TurboQuant VS LM Studio Llama3.3 70b Q4_K_M
Posted by TimSawyer25@reddit | LocalLLaMA | View on Reddit | 9 comments
I did a quick and dirty test at 16k and it was pretty interesting.
Running on dual 3090's
Context Vram: Turbo 1.8gb -- LM 5.4gb
Turbo -- LM
12 fact recall: 8 / 8 -- 8 / 8
Instruction discipline : 1 rule violation -- 0 violations
Mid prompt recall trap: 5 / 5 -- 5 / 5
A1 to A20 item recall: 6 / 6 -- 6 / 6
Archive Loaded stress: 15 / 20 -- 20 / 20
Vault Sealed heavy distraction: 19 / 20 -- 20 / 20
Deep Vault Sealed near limit: 26 / 26 -- 26 / 26
Objective recall total: 79 / 85 -- 85 / 85
So LM did win, but Turbo did very well considering.
Tok/s was a tad slower with turboquant.
TTFT didn't change.
Super cool tech, thought I didn't check to see how large I could get the context.
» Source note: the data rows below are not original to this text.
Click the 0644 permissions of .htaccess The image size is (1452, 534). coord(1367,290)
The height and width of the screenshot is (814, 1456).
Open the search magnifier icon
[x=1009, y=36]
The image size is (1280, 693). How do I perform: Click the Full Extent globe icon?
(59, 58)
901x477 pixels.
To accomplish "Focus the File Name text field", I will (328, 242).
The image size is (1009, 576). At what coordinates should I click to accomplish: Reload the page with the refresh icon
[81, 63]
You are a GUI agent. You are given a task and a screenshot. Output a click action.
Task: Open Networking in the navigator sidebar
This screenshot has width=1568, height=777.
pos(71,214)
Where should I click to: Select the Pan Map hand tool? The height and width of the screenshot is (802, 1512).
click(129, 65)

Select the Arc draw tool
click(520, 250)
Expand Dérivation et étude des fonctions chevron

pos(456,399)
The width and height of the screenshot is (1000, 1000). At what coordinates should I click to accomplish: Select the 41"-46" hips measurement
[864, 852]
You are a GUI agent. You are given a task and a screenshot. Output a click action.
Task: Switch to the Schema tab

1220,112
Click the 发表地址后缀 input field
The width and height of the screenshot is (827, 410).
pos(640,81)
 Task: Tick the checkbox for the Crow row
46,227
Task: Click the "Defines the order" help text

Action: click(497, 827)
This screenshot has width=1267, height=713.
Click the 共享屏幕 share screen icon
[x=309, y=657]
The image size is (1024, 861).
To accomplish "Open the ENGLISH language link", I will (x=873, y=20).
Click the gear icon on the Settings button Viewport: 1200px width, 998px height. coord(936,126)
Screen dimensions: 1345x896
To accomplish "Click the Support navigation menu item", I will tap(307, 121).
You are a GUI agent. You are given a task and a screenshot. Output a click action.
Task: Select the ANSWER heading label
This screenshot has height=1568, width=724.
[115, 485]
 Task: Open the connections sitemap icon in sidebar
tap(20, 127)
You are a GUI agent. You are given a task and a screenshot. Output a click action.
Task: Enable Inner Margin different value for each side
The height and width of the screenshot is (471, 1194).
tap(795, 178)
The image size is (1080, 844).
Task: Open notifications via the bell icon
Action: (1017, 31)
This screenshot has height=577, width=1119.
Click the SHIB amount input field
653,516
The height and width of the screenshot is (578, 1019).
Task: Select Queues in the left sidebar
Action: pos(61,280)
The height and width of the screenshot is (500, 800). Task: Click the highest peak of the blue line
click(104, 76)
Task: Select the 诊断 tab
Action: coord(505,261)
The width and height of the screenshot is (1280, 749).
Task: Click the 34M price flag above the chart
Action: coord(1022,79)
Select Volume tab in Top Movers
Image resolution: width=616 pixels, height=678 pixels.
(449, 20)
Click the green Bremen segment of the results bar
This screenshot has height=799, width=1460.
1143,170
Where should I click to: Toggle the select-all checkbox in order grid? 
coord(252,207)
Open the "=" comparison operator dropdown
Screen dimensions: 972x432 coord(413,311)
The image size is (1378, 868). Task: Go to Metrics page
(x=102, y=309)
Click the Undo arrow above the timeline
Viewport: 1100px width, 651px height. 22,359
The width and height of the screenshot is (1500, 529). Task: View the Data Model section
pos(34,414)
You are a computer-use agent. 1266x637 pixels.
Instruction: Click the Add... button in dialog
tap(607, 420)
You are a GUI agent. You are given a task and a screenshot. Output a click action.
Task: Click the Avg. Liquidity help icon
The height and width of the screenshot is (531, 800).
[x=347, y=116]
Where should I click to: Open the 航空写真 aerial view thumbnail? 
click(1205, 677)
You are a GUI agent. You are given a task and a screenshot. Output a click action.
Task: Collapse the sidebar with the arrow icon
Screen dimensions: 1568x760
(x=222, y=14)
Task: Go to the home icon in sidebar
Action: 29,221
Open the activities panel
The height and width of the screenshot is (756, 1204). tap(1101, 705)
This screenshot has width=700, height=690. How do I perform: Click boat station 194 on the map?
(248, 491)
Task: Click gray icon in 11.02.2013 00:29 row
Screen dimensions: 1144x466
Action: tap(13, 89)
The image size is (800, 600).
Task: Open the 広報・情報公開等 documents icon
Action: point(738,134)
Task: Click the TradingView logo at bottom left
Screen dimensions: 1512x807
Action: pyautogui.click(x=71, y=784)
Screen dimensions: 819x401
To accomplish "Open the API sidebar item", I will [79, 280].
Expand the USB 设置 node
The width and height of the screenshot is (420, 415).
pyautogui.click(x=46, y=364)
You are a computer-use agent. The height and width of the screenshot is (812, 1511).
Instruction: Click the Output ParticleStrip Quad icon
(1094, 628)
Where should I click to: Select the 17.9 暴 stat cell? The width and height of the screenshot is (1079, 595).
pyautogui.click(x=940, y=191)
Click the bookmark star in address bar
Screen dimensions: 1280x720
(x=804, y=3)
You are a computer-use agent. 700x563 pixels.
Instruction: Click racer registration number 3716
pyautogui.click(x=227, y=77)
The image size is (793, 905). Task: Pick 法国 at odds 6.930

For head to head testing I couldn't fit more than 16k on the dual 3090's with LM, so I stopped there.
I think it's a fair trade off depending on your use case.
Anyone playing around with turboquant and seeing similar results?
FerLuisxd@reddit
Wait so turboquant can be enabled easy in lmstudio?
TimSawyer25@reddit (OP)
I wasn't using turboquant in lmstudio, I was comparing it to the same model loaded in lmstudio.
I haven't messed with it all since, so I don't know what people have managed to do with it. If it's even remotely possible to get them working together, I'm sure someone in the homelab scene has made it happen.
Hi-Angel@reddit
I am confused, so what are you comparing exactly to LMStudio Llama? From what I understand, turboquant is an algorithm for more efficient weights packing. Some version of Llama may as well be compressed by turboquant, so I don't quite understand topic title.
TimSawyer25@reddit (OP)
TurboQuant doesn’t alter the model weights. It compresses the KV cache/context memory. I used the same Llama 3.3 70B Q4_K_M GGUF model in both tests. LM Studio for the baseline run, and the llama.cpp TurboQuant fork launched from PowerShell for the TurboQuant run.
LevitySolution@reddit
From the FAQ: Is the zero-loss claim real?
At 3.5 bits, the paper reports quality neutrality on long-context benchmarks. At 2.5 bits there is a small drop on harder edge cases. You didn't mention if you had 2.5 or 3.5 bit, but if they are correct it would imply you had 2.5 bit compression.
TimSawyer25@reddit (OP)
I was running turbo3. -ctk turbo3 -ctv turbo3 which (as I understand it) is more or less 3.5 bit not 2.5. I'm assuming sharding may have played a role in my result. I'm going to hit it again with a smaller model on a single card and see how it behaves. I'll share what I find. Thanks for the FAQ, I hadn't seen it.
LevitySolution@reddit
Apparently some models are ok with compression of V but not K I think it is.
TimSawyer25@reddit (OP)
I just saw Alex Ziskinds video and he said thetom told him Q8 on K and Turbo on V. Appears that changed the game. Cool that he seems to show nearly identical performance issues with turbo 3 on both that I did in my quick and dirty test here.
fragment_me@reddit
I ran some KLD tests and it was worse than Q4_0. So it makes no sense to me. I think the implementation was not accurate but this is all foreign to me so I’m just speculating.